We went to my parents’ house today. We had to see my father for the house floor plans. It’s this thing the Mister and I have been working on for about three years now. I had forgotten why I stopped wanting to go back. But I remember so very clearly now. My entire family refreshed my memory.
And it’s something I wish I could never remember, but you know my mind simply refuses to forget. The harder I try to forget, the more vividly the memories stir inside my head creating this pocket of pain that pulls me down the drain. I am propelled by emotion. It’s stupid.
It’s stupid to care because I’m the only one who does. I could disappear from the face of the earth and they would not miss my existence. I am a long forgotten photograph yellowing with age in some dark damp drawer that nobody opens.

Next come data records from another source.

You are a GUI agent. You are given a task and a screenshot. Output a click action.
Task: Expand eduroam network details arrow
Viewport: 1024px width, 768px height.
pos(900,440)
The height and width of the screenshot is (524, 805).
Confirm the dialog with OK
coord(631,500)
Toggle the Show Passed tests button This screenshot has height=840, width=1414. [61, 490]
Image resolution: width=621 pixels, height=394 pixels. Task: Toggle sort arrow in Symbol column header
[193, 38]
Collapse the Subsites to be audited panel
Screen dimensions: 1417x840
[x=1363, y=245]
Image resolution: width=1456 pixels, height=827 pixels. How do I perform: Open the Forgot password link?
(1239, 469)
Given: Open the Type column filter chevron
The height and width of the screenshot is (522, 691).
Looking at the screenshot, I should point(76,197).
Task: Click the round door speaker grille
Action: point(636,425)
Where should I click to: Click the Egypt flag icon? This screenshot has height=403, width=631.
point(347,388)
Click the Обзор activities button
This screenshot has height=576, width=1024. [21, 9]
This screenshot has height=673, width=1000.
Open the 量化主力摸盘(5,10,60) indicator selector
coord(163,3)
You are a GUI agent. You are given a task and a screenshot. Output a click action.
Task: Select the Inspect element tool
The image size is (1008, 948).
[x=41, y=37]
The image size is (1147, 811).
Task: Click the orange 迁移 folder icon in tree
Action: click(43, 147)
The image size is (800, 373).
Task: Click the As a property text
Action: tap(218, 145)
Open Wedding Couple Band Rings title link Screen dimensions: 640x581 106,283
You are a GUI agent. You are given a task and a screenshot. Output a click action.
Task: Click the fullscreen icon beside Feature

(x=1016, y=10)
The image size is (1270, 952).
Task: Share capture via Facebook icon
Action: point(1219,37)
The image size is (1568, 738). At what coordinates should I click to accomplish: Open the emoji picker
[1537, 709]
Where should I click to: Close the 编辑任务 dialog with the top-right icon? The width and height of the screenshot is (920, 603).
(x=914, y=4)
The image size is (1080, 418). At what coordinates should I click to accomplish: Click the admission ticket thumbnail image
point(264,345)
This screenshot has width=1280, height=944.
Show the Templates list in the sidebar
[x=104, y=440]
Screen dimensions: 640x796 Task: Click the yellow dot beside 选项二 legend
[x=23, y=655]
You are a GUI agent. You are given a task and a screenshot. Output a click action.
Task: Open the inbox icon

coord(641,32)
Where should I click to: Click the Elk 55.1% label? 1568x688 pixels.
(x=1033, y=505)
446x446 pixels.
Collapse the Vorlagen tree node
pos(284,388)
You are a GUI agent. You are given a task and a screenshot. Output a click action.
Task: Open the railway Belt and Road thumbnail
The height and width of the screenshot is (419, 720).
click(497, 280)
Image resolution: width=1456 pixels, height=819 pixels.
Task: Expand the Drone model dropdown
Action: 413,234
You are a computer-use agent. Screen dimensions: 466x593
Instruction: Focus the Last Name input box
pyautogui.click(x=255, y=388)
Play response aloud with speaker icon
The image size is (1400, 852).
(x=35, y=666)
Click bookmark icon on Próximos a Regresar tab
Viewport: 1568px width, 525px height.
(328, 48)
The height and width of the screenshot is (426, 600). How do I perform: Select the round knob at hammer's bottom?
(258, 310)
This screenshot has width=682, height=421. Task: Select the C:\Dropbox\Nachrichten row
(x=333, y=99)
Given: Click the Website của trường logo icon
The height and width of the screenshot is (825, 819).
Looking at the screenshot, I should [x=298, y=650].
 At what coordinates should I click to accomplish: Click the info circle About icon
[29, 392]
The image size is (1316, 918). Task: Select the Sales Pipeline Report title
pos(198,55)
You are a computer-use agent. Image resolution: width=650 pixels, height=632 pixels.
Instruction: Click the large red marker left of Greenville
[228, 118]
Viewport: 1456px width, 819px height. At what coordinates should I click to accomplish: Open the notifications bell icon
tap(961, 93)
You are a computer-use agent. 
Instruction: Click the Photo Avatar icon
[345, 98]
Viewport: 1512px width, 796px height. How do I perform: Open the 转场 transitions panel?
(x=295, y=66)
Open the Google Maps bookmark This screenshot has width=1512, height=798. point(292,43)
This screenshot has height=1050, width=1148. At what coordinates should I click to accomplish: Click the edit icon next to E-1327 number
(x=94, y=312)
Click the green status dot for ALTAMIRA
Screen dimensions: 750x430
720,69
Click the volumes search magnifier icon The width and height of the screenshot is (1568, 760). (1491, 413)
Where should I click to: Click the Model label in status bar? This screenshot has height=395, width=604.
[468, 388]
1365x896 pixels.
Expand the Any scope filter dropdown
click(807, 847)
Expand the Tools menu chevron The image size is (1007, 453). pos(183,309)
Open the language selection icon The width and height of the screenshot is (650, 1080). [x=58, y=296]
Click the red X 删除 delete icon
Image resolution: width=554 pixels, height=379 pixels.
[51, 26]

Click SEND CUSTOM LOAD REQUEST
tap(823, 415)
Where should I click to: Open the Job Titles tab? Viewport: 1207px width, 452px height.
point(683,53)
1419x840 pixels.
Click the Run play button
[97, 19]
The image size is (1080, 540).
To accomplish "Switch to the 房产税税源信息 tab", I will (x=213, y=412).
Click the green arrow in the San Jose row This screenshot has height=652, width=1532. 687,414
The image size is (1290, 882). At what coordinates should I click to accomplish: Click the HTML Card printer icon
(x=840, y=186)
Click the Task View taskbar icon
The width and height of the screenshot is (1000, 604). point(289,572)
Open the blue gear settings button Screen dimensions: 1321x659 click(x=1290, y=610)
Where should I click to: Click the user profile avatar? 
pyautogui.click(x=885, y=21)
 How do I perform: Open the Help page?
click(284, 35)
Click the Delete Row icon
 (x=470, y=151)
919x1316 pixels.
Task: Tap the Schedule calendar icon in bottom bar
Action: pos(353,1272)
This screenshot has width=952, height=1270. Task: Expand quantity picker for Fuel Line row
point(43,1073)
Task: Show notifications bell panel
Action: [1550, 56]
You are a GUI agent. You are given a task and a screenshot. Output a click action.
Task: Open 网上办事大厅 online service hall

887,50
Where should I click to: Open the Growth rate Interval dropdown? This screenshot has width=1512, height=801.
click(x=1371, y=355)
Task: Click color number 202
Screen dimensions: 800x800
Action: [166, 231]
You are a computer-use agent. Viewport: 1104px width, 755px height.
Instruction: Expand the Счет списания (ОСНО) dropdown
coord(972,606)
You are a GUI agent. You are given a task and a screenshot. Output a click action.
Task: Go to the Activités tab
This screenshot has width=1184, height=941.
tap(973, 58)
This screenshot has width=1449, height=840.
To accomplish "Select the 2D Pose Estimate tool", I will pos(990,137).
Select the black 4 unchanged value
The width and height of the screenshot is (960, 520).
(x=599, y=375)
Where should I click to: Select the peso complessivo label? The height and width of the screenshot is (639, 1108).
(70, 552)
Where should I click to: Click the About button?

And because I felt like a stranger in the house I grew up in, I sat by steps of the back door with Chachi our dog. I sat like I did a hundred times before. I sat on the top step with my back resting against the railing, facing the wall with the dearest dog by my right arm. I could smell the dog scent, and the glorious feel of fur against my arm and hand.
That fur, that dog – used to be James, and then it was Whitney, and now, Chachi. And always, from when I was little, I used to sit by those steps and rub the dog sitting next to me until I felt like I belonged. And it dawned on me how sad my life is, that I had a family who made me feel that I was so different – completely odd- that only my pet could make me feel better.
And I felt so sad that I had given up years of my life trying to be normal the way they said I should be, but now I am still the odd one out. I should have known better. I am different, and there’s nothing wrong with that. It’s not my fault they’re all the same. And just like in highschool, I can’t make them see me if they refuse to look at me. But it hurts. And I was unprepared for the ache. I wish to simply not care. But it aches to know that I don’t belong. It hurts to see that I have fallen from their tree. I still find it so unbelievable after all this time.
What’s worse is that I’ve always known this. From the day I sat next to James and felt better, I have known that I could not seek comfort from that family because I was so very different. So I don’t understand where this hurt is coming from. I don’t understand why I want to feel like a daughter so bad when I never was. I mean, I sort of understand that a daughter is so precious, seeing as we almost had one, but when I think about it now, I don’t know what it means to be one. I want to know why they treat me so differently – making it clear that I don’t belong.
I miss my dog days. On the other hand, I am so grateful I have this Mister who takes care of me and fights with me and makes me laugh and makes me cry so that I don’t have to live with them anymore and sit with dogs everytime I feel bad.